Judge sentences ex-MSU coach to jail in Nassar-related case

By Anna Liz Nichols
Associated Press/Report for America

LANSING, Mich. (AP) — A former Michigan State University head gymnastics coach was sentenced Tuesday to 90 days in jail for lying to police during an investigation into ex-Olympic and university doctor Larry Nassar.

Kathie Klages, 65, was found guilty by a jury in February of a felony and a misdemeanor for denying she knew of Nassar’s abuse prior to 2016 when survivors started to come forward publicly. She also was sentenced to 18 months of probation.

Klages testified at trial, and in a tearful statement Tuesday, that she did not remember being told about abuse. She said she had been seeing a therapist to try to remember the conversations and apologized to victims if they occurred.

“Even when I don’t express it to others, I struggle with what I’ve been accused of and what my role in this tragedy may have been,” she said in court.

Two women testified in November 2018 that in 1997 they told Klages that Nassar had sexually abused them and spoke Tuesday in court ahead of the sentencing.
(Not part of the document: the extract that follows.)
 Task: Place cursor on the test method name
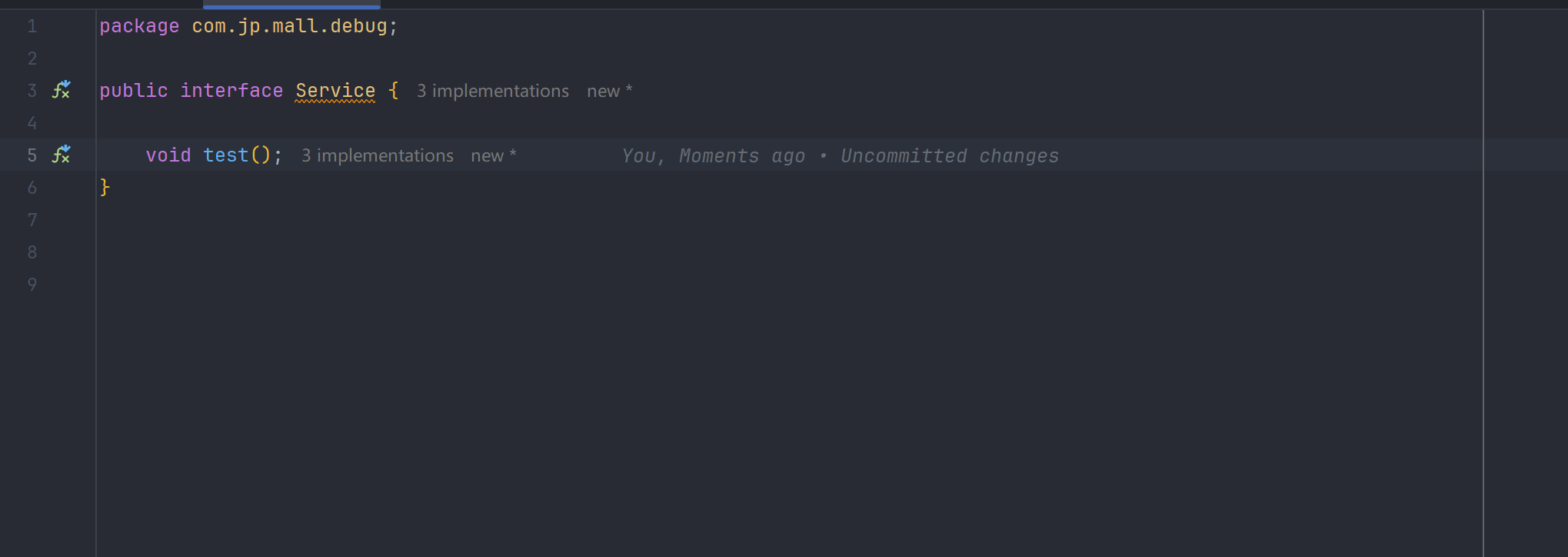(226, 155)
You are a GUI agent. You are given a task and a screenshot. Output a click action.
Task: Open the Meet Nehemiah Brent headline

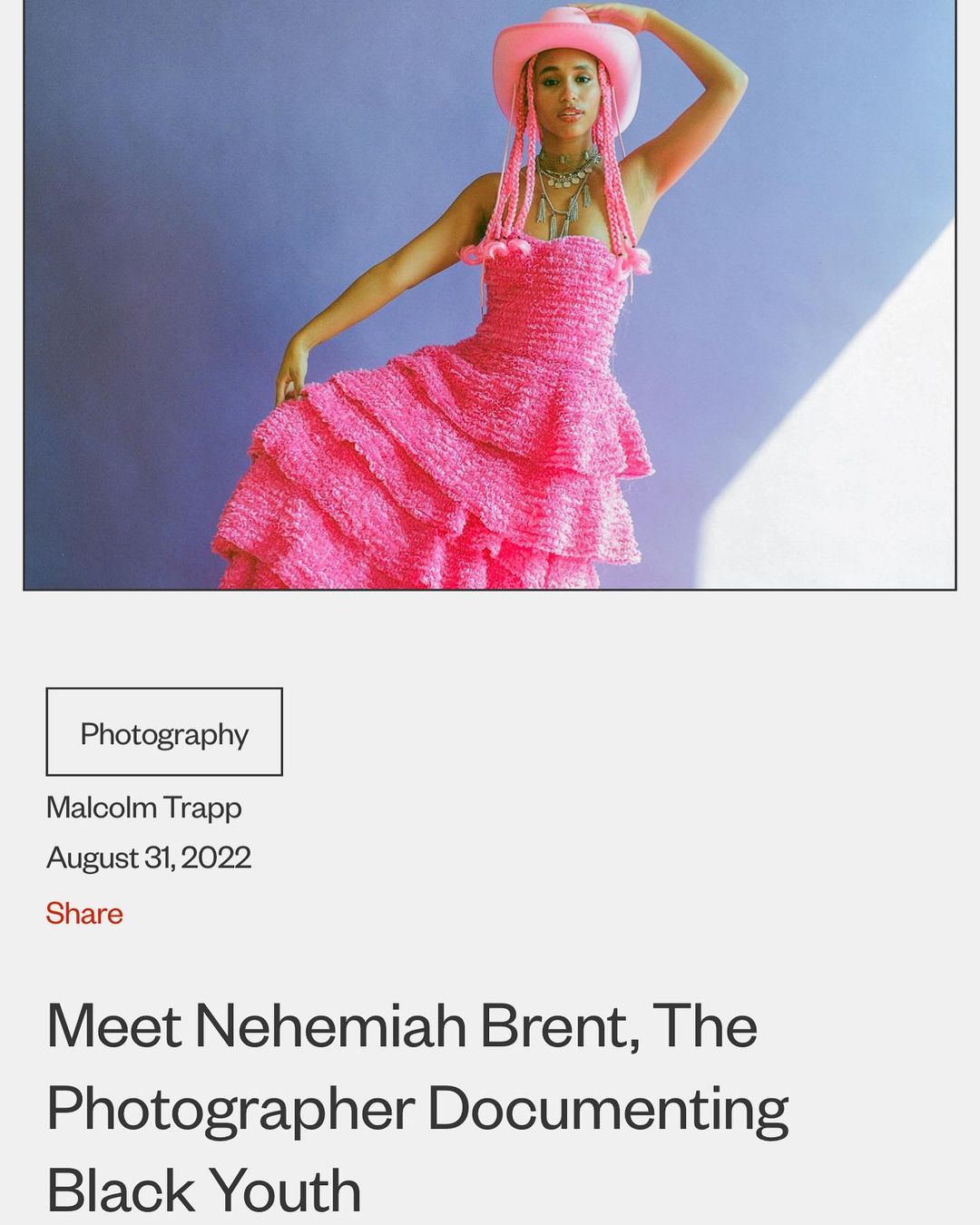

One of the women, Larissa Boyce,
testified that Klages held up a piece of paper in front of the then-16-year-old and said if she filed a report there could be serious consequences for Boyce.

“I am standing here representing my 16-year-old self who was silenced and humiliated 23 years ago and unfortunately, all of the hundreds of girls that were abused after me,” Boyce said.

If the case had not involved Nassar, her lawyer has said, Klages would never have been found guilty. Nearly 200 letters were submitted to the judge on Klages’ behalf, her lawyer, Mary Chartier, said in a court filing ahead of the hearing. She noted that Klages sent her granddaughter, daughter and son to Nassar for health care.

“Mrs. Klages was one of thousands of people, including the police and the parents who were present in the room during treatments, who were fooled by a master manipulator with a singular design,” Chartier said.

It’s “shameful” to say that Klages could have prevented the scandal, Chartier said.

“Numerous people were told about the procedure — nurses, athletic trainers at other schools, psychologists, doctors and a high school counselor — and they did nothing,” Chartier said, quoting investigation reports. “Most notably, police and prosecutors were aware of the procedures, and they did nothing. To ignore this and claim that Mrs. Klages could have stopped the devastation wrought by Mr. Nassar is just plain false.”

Nassar was sentenced in 2018 to 40 to 175 years in prison for decades of sexual abuse to hundreds of athletes.

Klages is the second person other than Nassar to be convicted of charges related to his serial molestation of young women and girls under the guise of medical treatment. The misdemeanor carried up to a 2-year prison sentence, while the felony carried up to a 4-year prison sentence.

Nassar’s boss at Michigan State, ex-College of Osteopathic Medicine Dean William Strampel, was sentenced to jail for crimes including neglecting a duty to enforce protocols on Nassar after a patient complained about sexual contact in 2014.